Los bienes de inversión tienen un papel clave en la gestión del IVA para los contribuyentes, especialmente aquellos sujetos a prorrata. Aunque el IVA soportado en su adquisición es deducible en los mismos términos que otros bienes y servicios, su uso prolongado exige un seguimiento específico regulado por períodos de regularización. En este artículo, exploramos en detalle qué se considera un bien de inversión según la normativa española, las implicaciones fiscales asociadas a su venta y las particularidades legales relacionadas con las obras de mejora, ampliación o renovación.

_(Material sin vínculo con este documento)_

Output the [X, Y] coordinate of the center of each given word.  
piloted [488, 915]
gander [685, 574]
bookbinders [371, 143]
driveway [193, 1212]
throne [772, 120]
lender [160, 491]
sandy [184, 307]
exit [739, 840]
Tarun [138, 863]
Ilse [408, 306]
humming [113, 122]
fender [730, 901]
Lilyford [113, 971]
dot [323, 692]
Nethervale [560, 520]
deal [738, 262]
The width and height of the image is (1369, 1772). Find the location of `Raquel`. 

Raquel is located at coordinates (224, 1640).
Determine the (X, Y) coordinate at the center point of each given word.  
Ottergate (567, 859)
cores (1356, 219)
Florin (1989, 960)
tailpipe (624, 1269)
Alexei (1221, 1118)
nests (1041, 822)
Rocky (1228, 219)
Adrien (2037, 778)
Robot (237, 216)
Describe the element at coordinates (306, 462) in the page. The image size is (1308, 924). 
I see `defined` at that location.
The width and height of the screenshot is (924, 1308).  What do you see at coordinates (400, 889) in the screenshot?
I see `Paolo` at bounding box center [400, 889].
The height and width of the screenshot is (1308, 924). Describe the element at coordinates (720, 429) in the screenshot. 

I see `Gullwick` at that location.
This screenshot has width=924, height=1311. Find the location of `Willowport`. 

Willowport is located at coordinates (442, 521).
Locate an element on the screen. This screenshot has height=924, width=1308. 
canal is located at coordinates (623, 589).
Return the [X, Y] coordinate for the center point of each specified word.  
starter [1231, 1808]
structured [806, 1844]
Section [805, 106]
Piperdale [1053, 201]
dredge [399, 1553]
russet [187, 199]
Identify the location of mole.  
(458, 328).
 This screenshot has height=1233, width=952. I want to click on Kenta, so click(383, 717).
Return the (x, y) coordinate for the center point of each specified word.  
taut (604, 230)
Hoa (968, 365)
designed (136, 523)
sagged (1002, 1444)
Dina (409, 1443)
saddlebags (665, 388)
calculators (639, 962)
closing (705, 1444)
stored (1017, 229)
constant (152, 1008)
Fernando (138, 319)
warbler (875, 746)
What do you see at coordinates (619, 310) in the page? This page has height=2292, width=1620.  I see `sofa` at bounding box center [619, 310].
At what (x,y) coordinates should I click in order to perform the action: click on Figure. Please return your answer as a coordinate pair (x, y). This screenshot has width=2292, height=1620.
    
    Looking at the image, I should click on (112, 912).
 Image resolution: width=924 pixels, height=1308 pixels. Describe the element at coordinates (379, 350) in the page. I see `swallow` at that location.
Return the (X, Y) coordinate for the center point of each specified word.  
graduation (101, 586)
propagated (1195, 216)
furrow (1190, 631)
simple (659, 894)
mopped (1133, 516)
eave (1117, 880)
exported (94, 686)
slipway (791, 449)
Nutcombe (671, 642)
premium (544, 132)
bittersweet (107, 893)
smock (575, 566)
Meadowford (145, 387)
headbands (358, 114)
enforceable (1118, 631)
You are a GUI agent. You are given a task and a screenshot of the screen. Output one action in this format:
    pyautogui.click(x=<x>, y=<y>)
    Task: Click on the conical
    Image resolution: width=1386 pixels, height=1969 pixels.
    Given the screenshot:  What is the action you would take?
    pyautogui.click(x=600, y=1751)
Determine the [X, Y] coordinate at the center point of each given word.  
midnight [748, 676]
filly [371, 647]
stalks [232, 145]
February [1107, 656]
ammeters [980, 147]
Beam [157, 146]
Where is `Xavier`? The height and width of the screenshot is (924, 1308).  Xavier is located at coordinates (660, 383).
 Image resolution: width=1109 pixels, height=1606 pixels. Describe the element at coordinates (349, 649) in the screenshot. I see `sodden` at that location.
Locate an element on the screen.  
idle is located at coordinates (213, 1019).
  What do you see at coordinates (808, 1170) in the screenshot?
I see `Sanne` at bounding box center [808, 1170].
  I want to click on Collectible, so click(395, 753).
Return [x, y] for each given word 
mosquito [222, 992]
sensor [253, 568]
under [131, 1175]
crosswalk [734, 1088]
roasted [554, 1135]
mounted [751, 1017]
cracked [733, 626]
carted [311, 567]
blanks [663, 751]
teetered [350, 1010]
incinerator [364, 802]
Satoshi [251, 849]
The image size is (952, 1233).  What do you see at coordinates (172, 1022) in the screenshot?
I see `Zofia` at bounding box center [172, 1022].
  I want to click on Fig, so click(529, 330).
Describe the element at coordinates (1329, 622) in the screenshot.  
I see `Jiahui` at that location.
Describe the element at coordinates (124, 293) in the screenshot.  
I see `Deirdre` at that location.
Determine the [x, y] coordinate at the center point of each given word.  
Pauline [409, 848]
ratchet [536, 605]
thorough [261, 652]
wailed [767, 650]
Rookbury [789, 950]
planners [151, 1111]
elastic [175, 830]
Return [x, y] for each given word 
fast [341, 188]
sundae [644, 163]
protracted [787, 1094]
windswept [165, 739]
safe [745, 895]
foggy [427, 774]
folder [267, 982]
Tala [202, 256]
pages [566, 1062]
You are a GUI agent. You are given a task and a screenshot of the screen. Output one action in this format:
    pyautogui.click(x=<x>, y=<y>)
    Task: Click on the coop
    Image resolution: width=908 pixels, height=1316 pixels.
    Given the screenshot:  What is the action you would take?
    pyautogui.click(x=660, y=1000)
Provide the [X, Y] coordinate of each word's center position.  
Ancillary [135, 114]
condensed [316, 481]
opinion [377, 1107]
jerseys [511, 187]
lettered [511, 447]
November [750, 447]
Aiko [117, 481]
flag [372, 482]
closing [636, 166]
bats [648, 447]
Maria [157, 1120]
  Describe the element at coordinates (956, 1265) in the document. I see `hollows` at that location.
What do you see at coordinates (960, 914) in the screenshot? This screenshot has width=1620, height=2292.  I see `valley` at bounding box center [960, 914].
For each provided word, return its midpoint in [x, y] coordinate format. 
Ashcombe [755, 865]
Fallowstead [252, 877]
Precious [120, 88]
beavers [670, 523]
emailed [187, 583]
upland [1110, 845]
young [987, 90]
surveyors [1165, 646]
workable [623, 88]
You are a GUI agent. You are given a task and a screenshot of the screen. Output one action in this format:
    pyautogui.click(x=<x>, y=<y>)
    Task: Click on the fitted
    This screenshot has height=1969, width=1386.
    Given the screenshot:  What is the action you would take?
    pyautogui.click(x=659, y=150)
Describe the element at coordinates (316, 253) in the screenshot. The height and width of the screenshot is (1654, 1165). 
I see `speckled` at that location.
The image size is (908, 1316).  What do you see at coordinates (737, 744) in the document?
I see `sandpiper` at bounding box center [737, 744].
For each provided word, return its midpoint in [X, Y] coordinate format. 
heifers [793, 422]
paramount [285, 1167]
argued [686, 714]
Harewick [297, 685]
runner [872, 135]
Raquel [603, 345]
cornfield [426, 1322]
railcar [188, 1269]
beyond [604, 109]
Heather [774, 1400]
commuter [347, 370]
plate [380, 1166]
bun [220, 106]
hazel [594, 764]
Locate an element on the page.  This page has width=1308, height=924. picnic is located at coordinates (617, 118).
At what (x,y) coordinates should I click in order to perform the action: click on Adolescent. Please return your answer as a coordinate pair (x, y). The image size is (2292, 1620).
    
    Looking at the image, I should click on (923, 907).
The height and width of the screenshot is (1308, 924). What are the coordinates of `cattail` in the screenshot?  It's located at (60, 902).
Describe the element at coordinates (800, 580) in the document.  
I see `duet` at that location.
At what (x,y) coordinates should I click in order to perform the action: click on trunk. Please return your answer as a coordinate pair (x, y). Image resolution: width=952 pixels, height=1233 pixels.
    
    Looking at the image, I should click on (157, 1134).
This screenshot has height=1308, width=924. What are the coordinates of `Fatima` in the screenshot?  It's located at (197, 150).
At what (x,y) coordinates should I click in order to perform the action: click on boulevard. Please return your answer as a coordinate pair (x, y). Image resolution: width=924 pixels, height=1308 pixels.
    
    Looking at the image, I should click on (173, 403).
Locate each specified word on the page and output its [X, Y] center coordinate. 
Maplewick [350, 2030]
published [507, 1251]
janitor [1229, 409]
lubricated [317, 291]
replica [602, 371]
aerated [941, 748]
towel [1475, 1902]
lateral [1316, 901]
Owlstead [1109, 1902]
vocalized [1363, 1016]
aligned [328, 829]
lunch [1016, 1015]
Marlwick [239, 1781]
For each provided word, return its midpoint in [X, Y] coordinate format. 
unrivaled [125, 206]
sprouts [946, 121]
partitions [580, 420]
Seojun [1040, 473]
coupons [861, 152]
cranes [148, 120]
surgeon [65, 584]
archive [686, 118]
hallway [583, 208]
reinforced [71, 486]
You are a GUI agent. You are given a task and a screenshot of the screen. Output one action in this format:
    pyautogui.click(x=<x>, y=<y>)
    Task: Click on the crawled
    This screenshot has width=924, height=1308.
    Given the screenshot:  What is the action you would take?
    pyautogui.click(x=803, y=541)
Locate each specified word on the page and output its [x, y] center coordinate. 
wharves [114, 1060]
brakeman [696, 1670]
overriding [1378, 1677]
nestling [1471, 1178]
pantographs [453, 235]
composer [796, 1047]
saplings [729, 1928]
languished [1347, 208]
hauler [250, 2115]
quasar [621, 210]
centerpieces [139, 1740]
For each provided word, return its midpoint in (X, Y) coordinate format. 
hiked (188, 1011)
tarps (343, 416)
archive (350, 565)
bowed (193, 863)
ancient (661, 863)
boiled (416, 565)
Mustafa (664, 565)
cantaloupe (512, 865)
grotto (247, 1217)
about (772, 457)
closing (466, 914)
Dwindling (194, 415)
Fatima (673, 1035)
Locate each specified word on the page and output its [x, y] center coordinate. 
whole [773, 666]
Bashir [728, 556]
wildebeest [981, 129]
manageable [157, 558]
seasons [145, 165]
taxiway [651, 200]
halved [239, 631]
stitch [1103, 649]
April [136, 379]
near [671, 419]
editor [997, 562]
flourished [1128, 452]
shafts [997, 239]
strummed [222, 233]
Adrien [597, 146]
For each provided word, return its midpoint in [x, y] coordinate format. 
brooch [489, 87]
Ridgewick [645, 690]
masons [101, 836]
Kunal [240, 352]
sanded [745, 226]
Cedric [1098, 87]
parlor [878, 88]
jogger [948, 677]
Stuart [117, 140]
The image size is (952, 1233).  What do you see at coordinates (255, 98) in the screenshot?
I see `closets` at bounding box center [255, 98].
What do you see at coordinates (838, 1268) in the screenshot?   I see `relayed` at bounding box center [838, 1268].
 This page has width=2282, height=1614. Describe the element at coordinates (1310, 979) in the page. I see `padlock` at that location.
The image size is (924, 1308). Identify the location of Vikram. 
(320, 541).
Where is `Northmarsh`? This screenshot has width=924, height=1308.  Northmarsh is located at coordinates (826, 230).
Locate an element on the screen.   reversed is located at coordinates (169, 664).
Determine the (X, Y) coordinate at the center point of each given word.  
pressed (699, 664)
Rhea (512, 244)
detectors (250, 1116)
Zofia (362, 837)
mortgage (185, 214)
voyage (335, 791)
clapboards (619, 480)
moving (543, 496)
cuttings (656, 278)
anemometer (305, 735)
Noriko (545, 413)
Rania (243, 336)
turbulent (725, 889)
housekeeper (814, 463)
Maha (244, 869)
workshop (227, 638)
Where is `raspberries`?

¿Qué importancia tienen en el IVA los bienes de inversión?
El IVA soportado por la compra de bienes de inversión es deducible bajo las mismas condiciones que otros bienes y servicios. Sin embargo, debido a su uso prolongado en el tiempo, los contribuyentes en prorrata deben realizar un seguimiento específico de estos bienes. Este período de regularización es de 10 años para inmuebles y de 5 años para el resto de los bienes.
Durante este período, cualquier variación en la afectación del bien a la actividad económica puede generar ajustes en las deducciones del IVA, afectando la carga tributaria de la empresa.
¿Qué consecuencias adicionales existen?
La venta de bienes de inversión, en principio, no influye en el cálculo de la prorrata del vendedor. Además, los contribuyentes sujetos a prorrata deben llevar un libro registro específico con la información de estos bienes, según el artículo 65 del Reglamento del IVA.
No obstante, es importante considerar que la venta de bienes de inversión durante el período de regularización requiere realizar un ajuste en el IVA deducido, lo que puede representar un coste significativo, especialmente en el caso de ventas exentas de edificaciones (artículo 110 de la Ley del IVA).
¿Qué es un bien de inversión según la Ley del IVA?
Según el artículo 108 de la Ley del IVA, un bien de inversión es un bien corporal que se utiliza como medio de producción en la actividad económica durante más de un año. La normativa excluye los bienes intangibles y establece un umbral de 3.000 euros, evitando el seguimiento de bienes de escaso valor.
Además, se excluyen las ejecuciones de obra destinadas a la reparación de otros bienes de inversión. Sin embargo, aquellas obras que amplíen la capacidad o la vida útil de los bienes de inversión sí se consideran como tales.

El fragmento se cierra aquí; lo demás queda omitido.